特定の従業員しか業務を把握できていない状態である「業務の属人化」。リモートワークの浸透やそれに伴うコミュニケーションの変化により、課題として顕在化しつつある企業が少なくありません。
業務の属人化を防ぐ方法のひとつとしてあげられるマニュアルや手順書の作成ですが、AIを活用することで効率的に進められるうえ、属人化の解消に留まらないさまざまなメリットが期待できることをご存じでしょうか。
本記事ではマニュアルや手順書の作成・管理にAIを活用する方法と、そのメリット、注意点を中心に解説します。
業務マニュアルや手順書に求められる要素
業務マニュアルや手順書に求められる要素は、実はAIと非常に相性が良いと言えます。そのため本題の前に、業務マニュアルや手順書の作成におけるポイントについて押さえておきましょう。
内容の正確さとわかりやすさ
マニュアル作成の大きな目的は、ある業務を初めて担当する従業員がミスなく作業を進められる状態を作ること。そのため、記載内容の正確さだけでなく、新人からベテランまで誰が見ても理解しやすく、解釈にズレが生じない表現が求められます。難解な言葉をできるだけ使用しない、「○○程度」や「適宜」のような曖昧な表現を排除するといった配慮が必要です。
また、画面を見ながら操作を行う、具体的な動作を伴うといった場合、文章のみのマニュアルだと理解しづらいもの。操作画面の画像や作業風景の写真を加えたり、図やイラスト、動画によって内容を補足すべきでしょう。
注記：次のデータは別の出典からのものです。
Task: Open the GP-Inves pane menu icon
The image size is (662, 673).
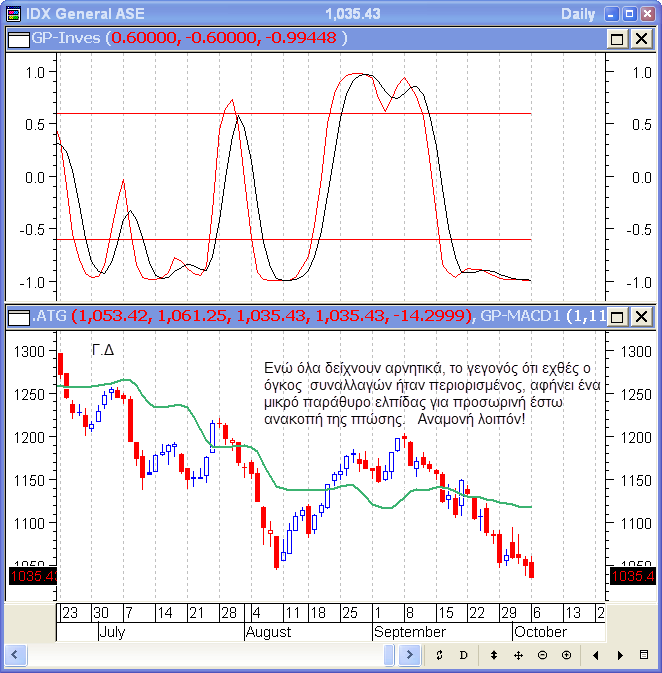Action: (x=17, y=39)
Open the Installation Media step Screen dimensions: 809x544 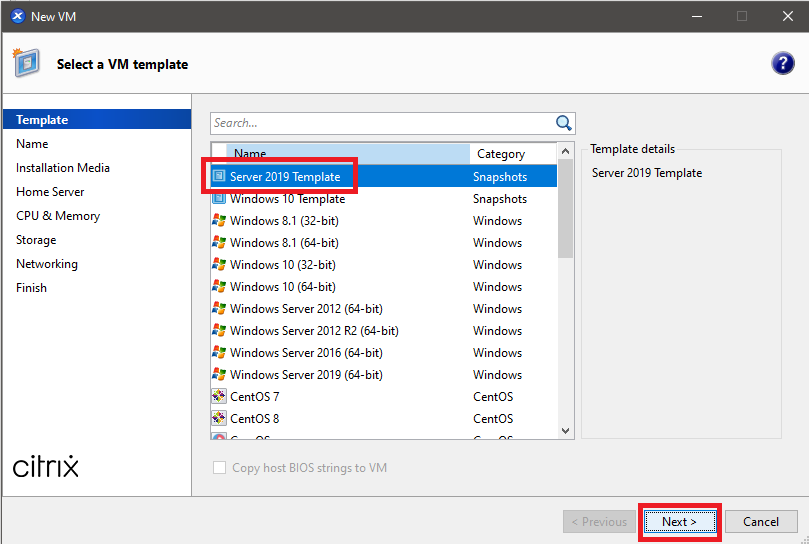coord(63,168)
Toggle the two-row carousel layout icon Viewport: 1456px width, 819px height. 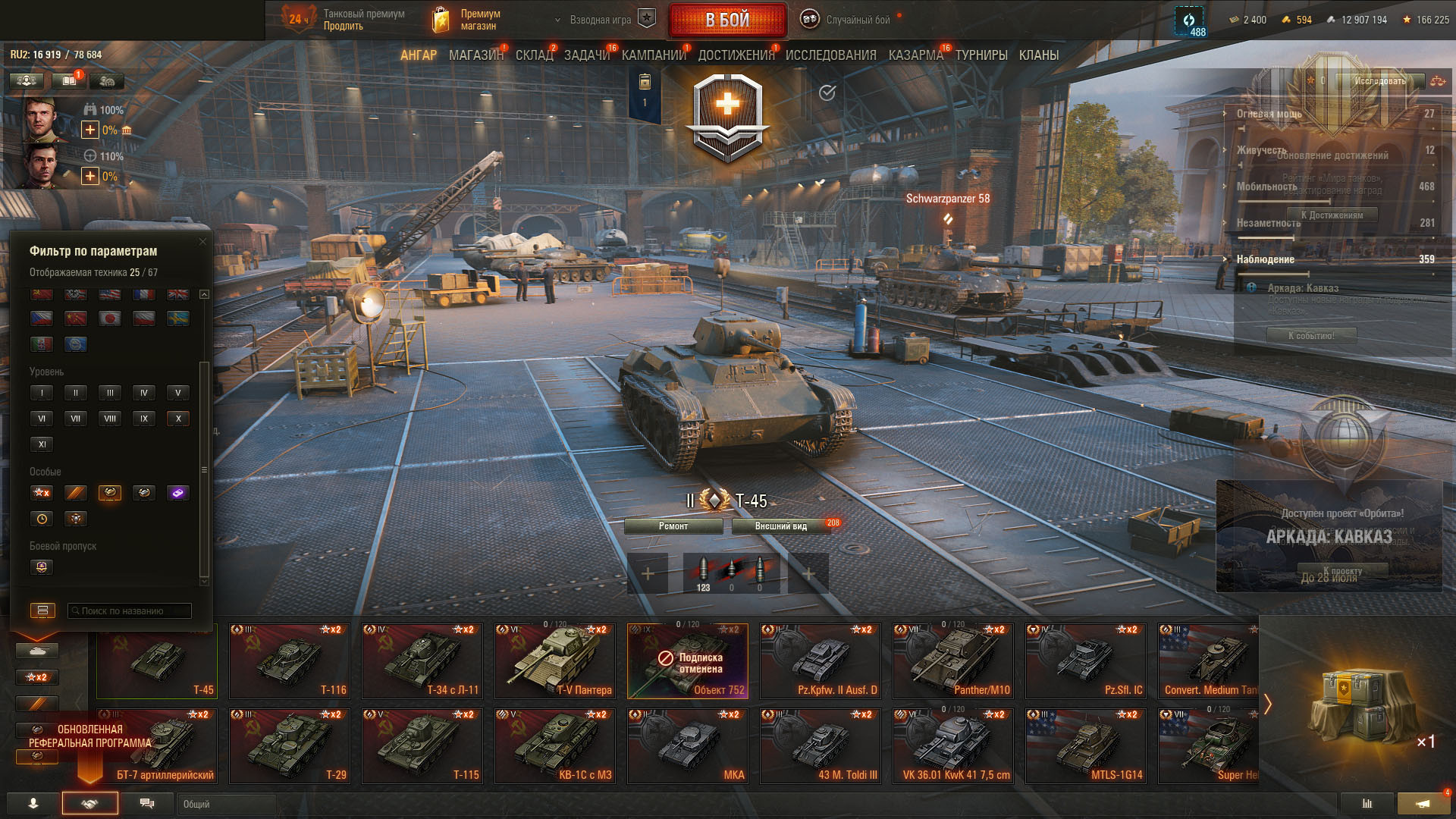tap(42, 610)
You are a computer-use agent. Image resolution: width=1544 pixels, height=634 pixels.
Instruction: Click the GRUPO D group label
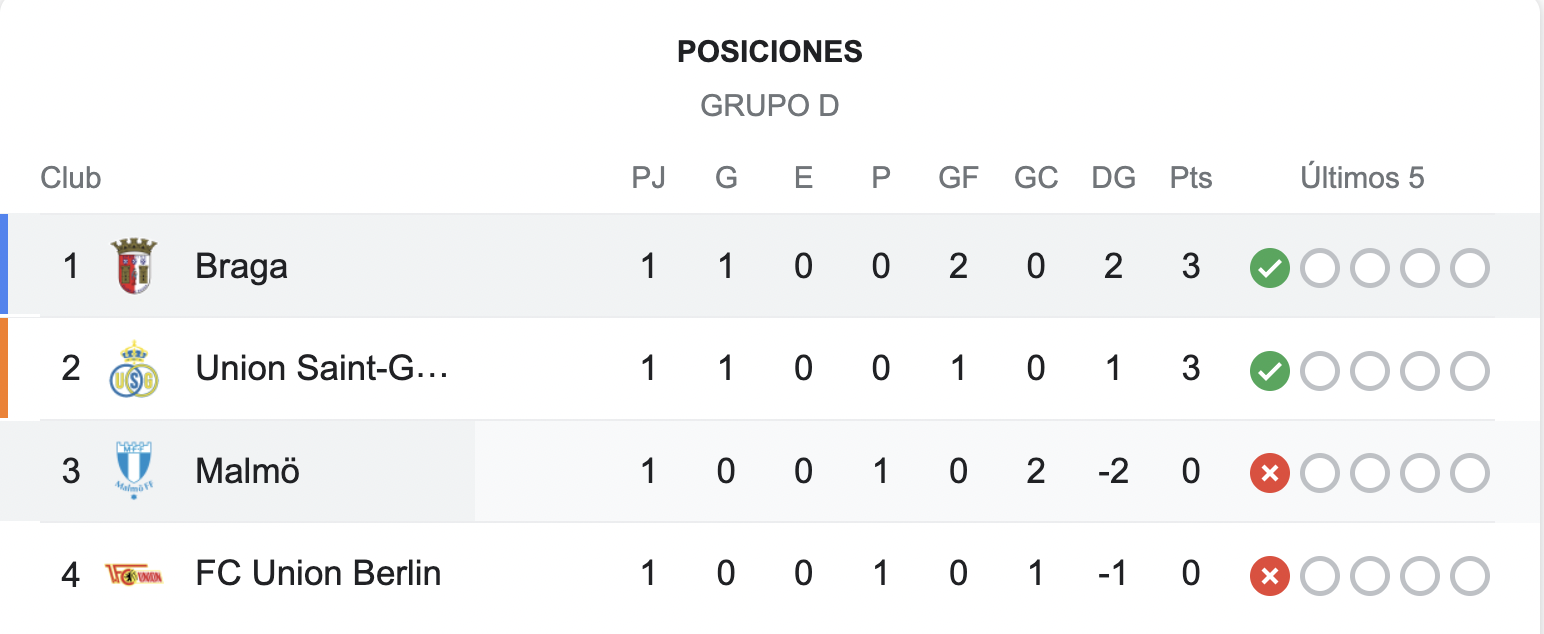pos(770,105)
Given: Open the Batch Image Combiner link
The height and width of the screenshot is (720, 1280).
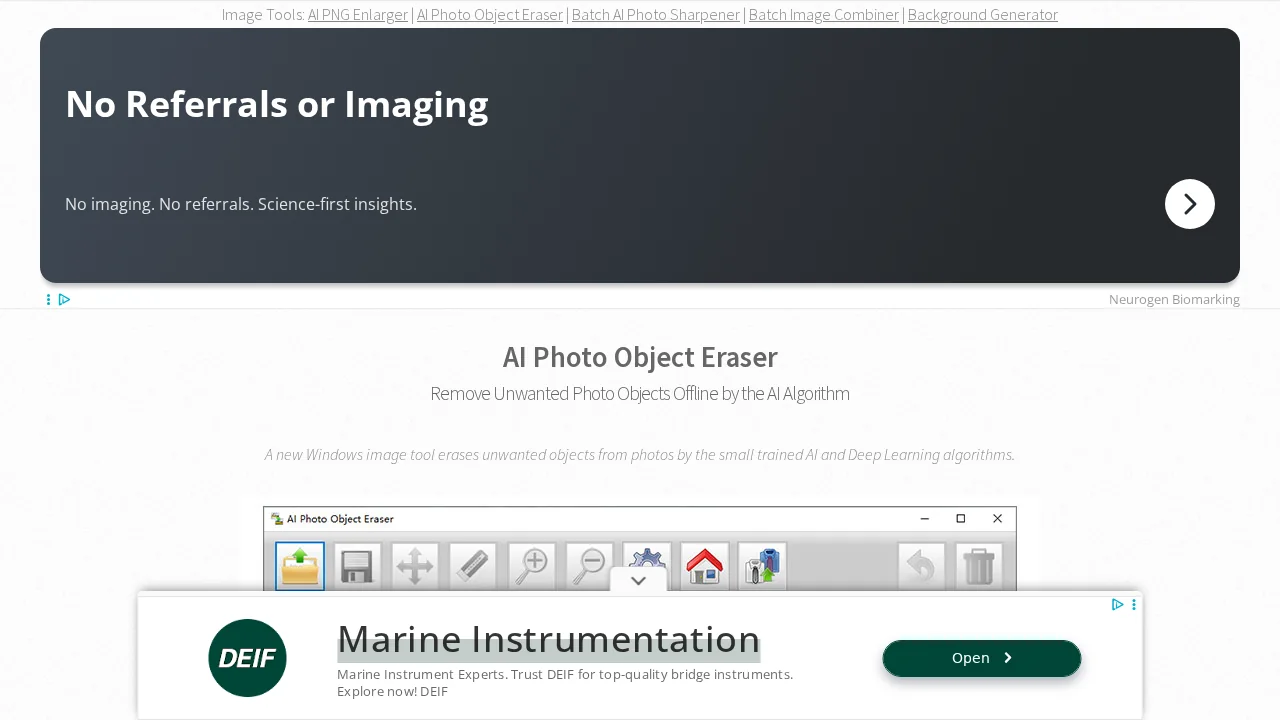Looking at the screenshot, I should (824, 15).
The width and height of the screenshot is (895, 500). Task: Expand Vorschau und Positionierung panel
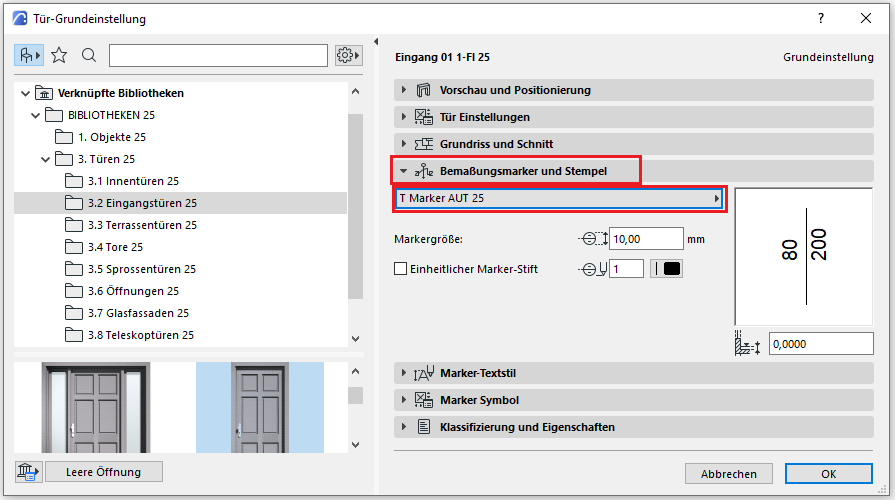pyautogui.click(x=515, y=90)
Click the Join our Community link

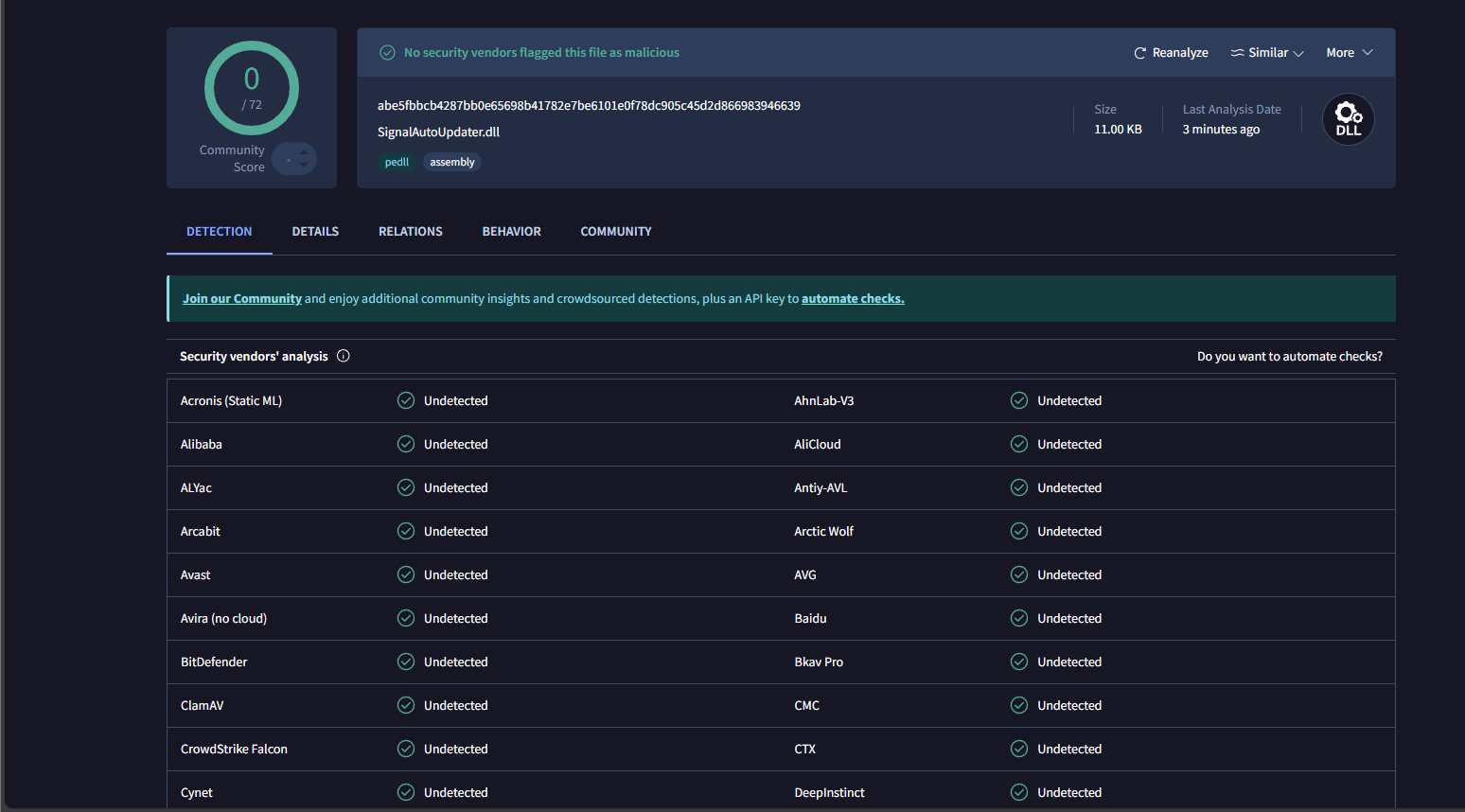241,298
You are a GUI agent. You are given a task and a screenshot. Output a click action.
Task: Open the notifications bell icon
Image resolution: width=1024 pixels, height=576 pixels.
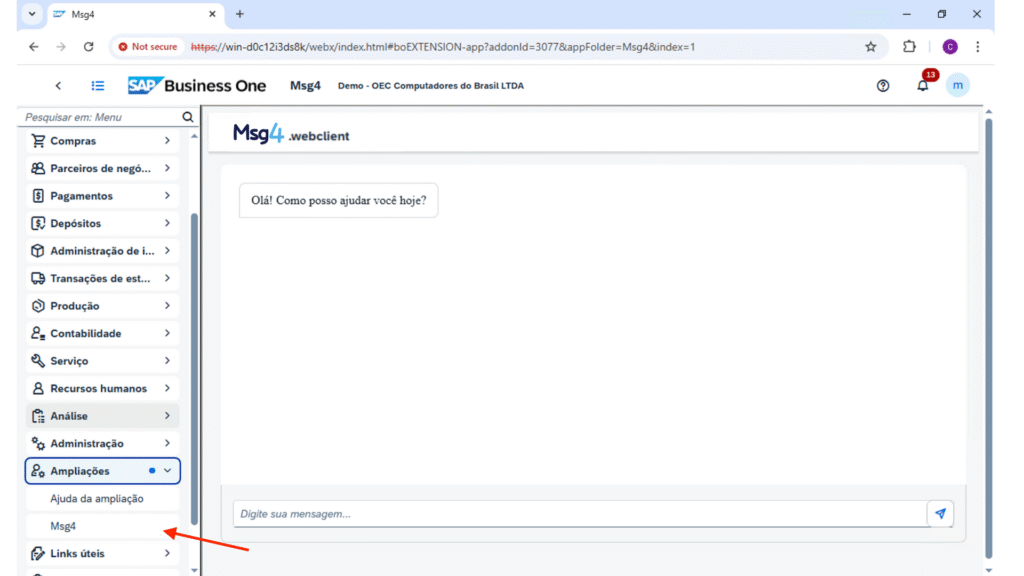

マニュアルの作成後に作業手順の変更が生じた場合や、使用するシステム、設備や材料の変更があった場合、速やかに内容を更新し正確性を保つメンテナンスも必要です。
多言語対応も必要となる
社内に外国人の従業員がいる、あるいは今後雇用する可能性がある場合は、マニュアルが複数言語で用意されているのが望ましいでしょう。業務を滞りなく進められるだけでなく、人材不足の解消に向けた外国人の積極雇用や、海外事業の推進など、経営戦略の立案、実行の基盤を整える意味でも重要です。
記載する内容の精査
正確性が求められるとはいえ、業務にまつわる内容を何もかも1つのマニュアルに記載したのでは膨大な文章量となり、読み落としを招く、あるいは従業員の理解を妨げてしまいます。そのため、どこまでをマニュアルに記載するかといった内容の精査も必要です。
業務の進行において必須となる内容は漏れなく記載し、発生する可能性が低い事象に関してはマニュアルではなく、別途補足資料やQ&Aを用意してカバーする形が良いでしょう。
網羅性と見つけやすさ
正確かつ要点を押さえたマニュアルが、日頃の業務に対して網羅的に準備できている状態が理想です。そのためには業務の棚卸しを行ったうえで、特に属人化している業務については担当者へのヒアリングを通じて、その詳細を把握することが求められます。
そして、網羅的にマニュアルを作成しても、必要な時に適切なマニュアルを見つけることができなければ意味がありません。マニュアルが増えるほど、保管場所や保管方法、検索のしやすさを整備し、誰もが活用できる状態にしておかなければなりません。
AIを用いた業務マニュアル・手順書の作成方法
それでは、実際にAIを用いてどのようにマニュアル・手順書を作成するのかについて見ていきましょう。
マニュアル作成の手順
マニュアル作成の基本的な流れは以下の通りです。AIを活用する場合もそうでない場合も大きくは変わりませんが、AIを活用することで、いくつかの工程を大幅に省略できる、もしくは各工程をより効率的に進められる可能性があります。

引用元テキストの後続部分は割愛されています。